AI Can Be Leveraged to Simplify, Enhance STT Services

Author:Guy Finley

Artificial intelligence (AI) can be used by media and entertainment companies to simplify and enhance all of their subtitling, translation and transcription (STT) services in the cloud, according to M&E technology firm Digital Nirvana.

Digital Nirvana’s Russell Wise, SVP of sales and marketing, and Ed Hauber, its business development manager, used the June 24 webinar “Leveraging AI for Speed & Efficiency in M&E STT” to detail how Trance — the company’s enterprise-level, cloud-based closed captioning and translation solution — can simplify the process, as a managed or self-service STT tool.

Bloomberg, Turner and other major media organizations are already using the plug-and-play, AI-powered offering to produce captions at record speed, improving productivity by 50% and more, according to Digital Nirvana. The workflow can be used across the industry, with media, post and caption service providers all able to take advantage.

Trance is a “cloud-based, enterprise-level” Software-as-a-Service (SaaS) platform that is “used to generate automated transcripts, to create closed captions, to translate those captions into alternate languages and also to export captioned files in all known industry-supported formats,” Hauber pointed out.

“Trance is also fully web-based,” he noted, adding: “It’s accessible via a LAN, WAN or even a basic Internet connection. As an enterprise tool, Trance is fully configurable for an unlimited number of users, groups and roles.”

Administrators, meanwhile, can “manage multiple projects, they can create manage users, define roles and permissions, as well as establish system presets,” he said, while giving viewers a demonstration of Trance.

The Manage Presets section “gives users the ability to define caption attributes, such as the number of lines, the line length” and the total number of characters, he pointed out during the demo.

“To get media into Trance, we have a tool that we use called Media Services Portal and, like Trance, Media Services Portal — also called MSP – [is] a cloud-based platform, which allows users to ingest any number of common audio and video file formats into Trance,” he said. MSP “can directly integrate with both FTP and Amazon S3,” he also noted.

Digital Nirvana also offers an open application programming interface (API) to “integrate Media Services Portal directly into large enterprise media systems,” he pointed out. “Using our API, those operators don’t need to create a secondary workflow process to move media into and out of Trance — and this is a really big time-saving and productivity advantage of Trance,” he said.

The Trance speech-to-text engine “has created a highly-accurate transcript of the media that we just imported,” he also showed during the demo, noting that “eliminates the necessity of doing the manual transcribing of content and… delivers huge productivity gains over conventional transcription methods.” It is also “highly accurate — between roughly 90 to 95 percent accurate — based on good good-quality content,” he noted.

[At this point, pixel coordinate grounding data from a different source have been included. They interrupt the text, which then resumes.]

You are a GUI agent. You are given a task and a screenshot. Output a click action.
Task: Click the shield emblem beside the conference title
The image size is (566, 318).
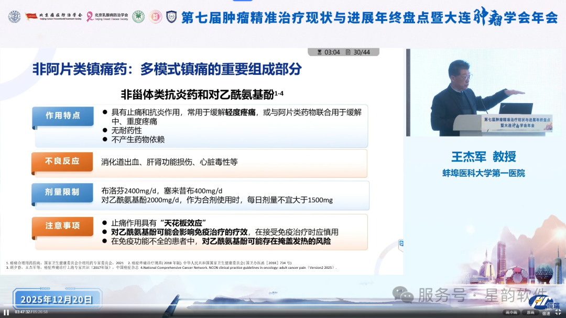(170, 16)
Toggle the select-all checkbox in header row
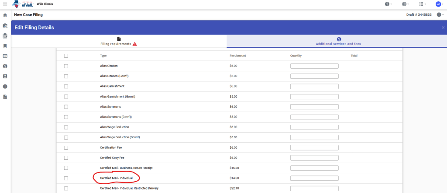Screen dimensions: 447x193 (x=66, y=56)
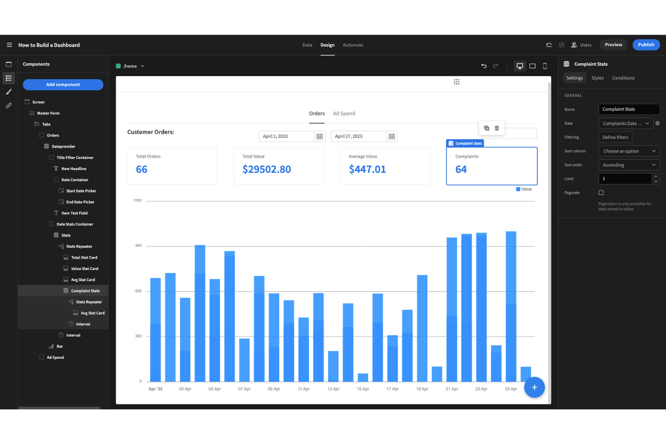The height and width of the screenshot is (444, 666).
Task: Expand the /home page selector chevron
Action: 143,66
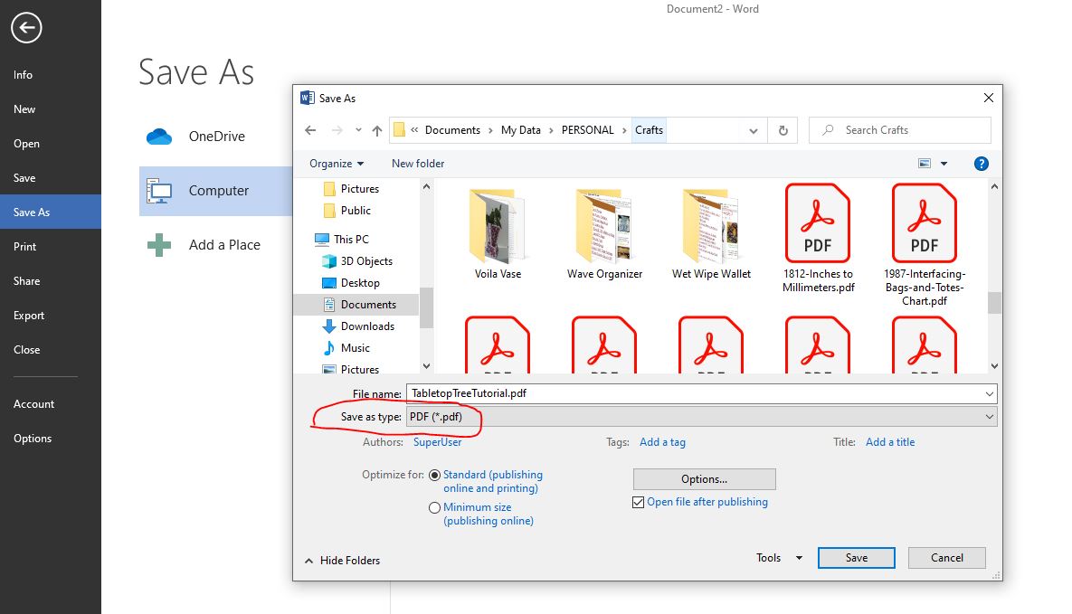Click the green Add a Place plus icon

click(158, 244)
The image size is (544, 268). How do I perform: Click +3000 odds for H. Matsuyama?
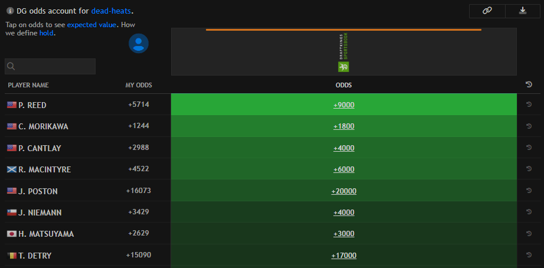(343, 234)
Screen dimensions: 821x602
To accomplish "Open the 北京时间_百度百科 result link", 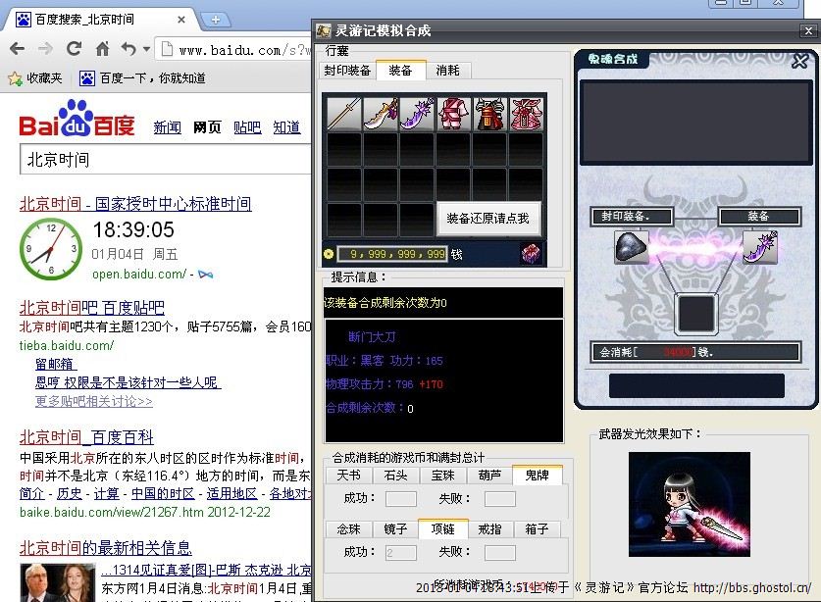I will pyautogui.click(x=86, y=436).
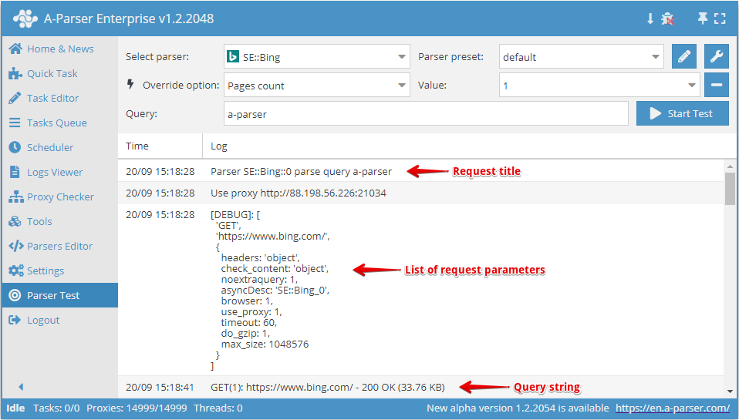Toggle fullscreen mode icon
This screenshot has width=739, height=420.
click(x=720, y=18)
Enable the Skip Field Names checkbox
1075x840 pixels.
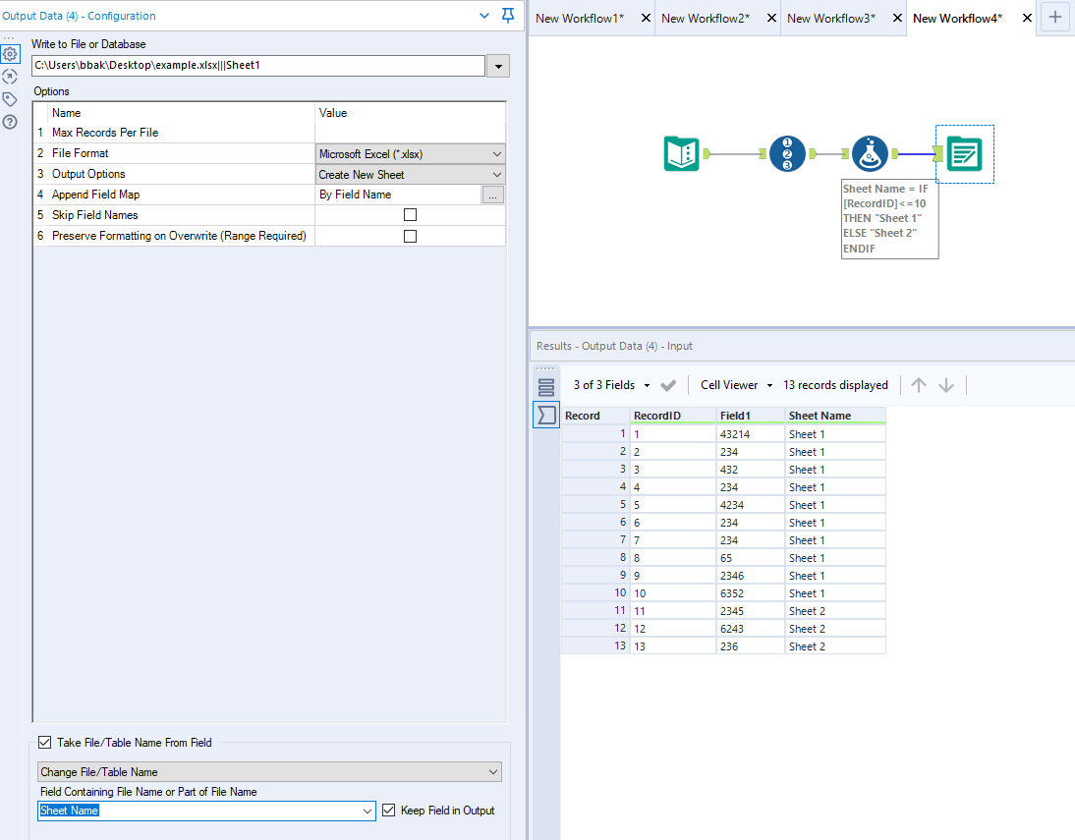tap(410, 214)
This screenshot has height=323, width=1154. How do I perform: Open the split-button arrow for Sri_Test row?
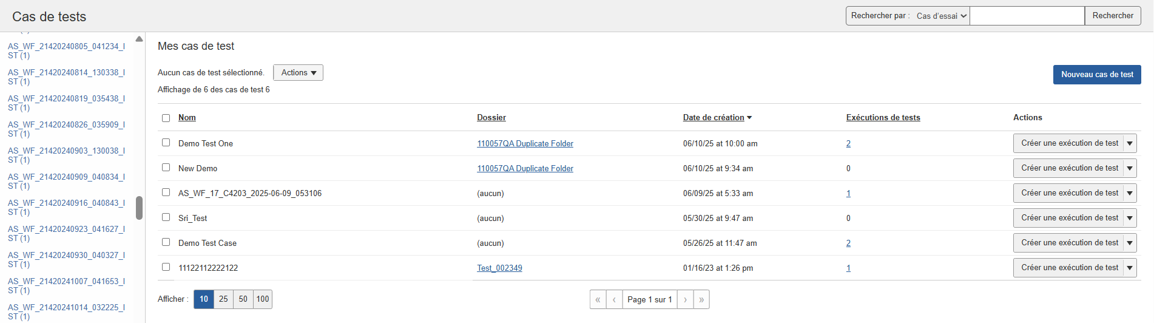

The transcript interface includes text on the right side of the screen and a media player on the left with intuitive controls to play back audio and video, he demonstrated. Also featured are tools that help provide fast text editing, including an auto highlight of potentially misspelled words and spell check, he showed. Users can also create captions in more than one language, he noted.

During the Q&A, he said: “Unlike other providers, we’re not limited to one specific speech-to-text engine. In fact, we, by design, do not operate that way. We constantly evaluate and measure the performance of all the best speech-to-text engines that exist in the marketplace today. And so, we’re not limited to just one. And the reason that that’s important is this technology is progressing and developing and advancing very quickly and so being tied to one or the other is inherently limiting. We would rather take the approach of using them all and continually measuring and evaluating them.”

So, as an example, “if we detect that ‘Engine A’ is performing better in scenarios — say where there is sports content, and we can even be more specific: domestic American basketball – we see that speech-to-text ‘Engine A’ is performing better in this application, we automatically in the background route that content based on machine learning capability to say we’re going to route this client’s content through this speech-to-text engine because we see it now as performing better” than the other options,” he explained.

There is a “great degree of accuracy that we can accomplish” by using that process, he noted.

Although Trance is “currently not a live captioning solution, he was quick to say: “It is on our roadmap and it is something that we’re actively developing. So, live captioning with the ability to run our speech-to-text engine, to collapse the time of that speech-to-text process down to near real-time, or essentially real-time, giving an operator the ability to make very quick edits …within a few seconds of live and be able to do that on the fly. That’s something that we’re evaluating and we’re working towards as the technology matures and there’s a degree of reliability and consistency that we can bring to the market that is on the roadmap for sure. Not today — but coming soon.”

He went on to point out: “We’re constantly developing the product…. This company really adheres to a philosophy and a down-to-earth principle in being very, very agile. And, as much as this is an enterprise tool, the product operates on a very agile basis, meaning it’s able to take and respond to customer requests very, very quickly.”

There is a “long history” at Digital Nirvana of “continual development and being very much in tune with exactly what the market wants and being able to deliver these expanded feature sets and new capabilities that don’t currently exist in the product today,” he added.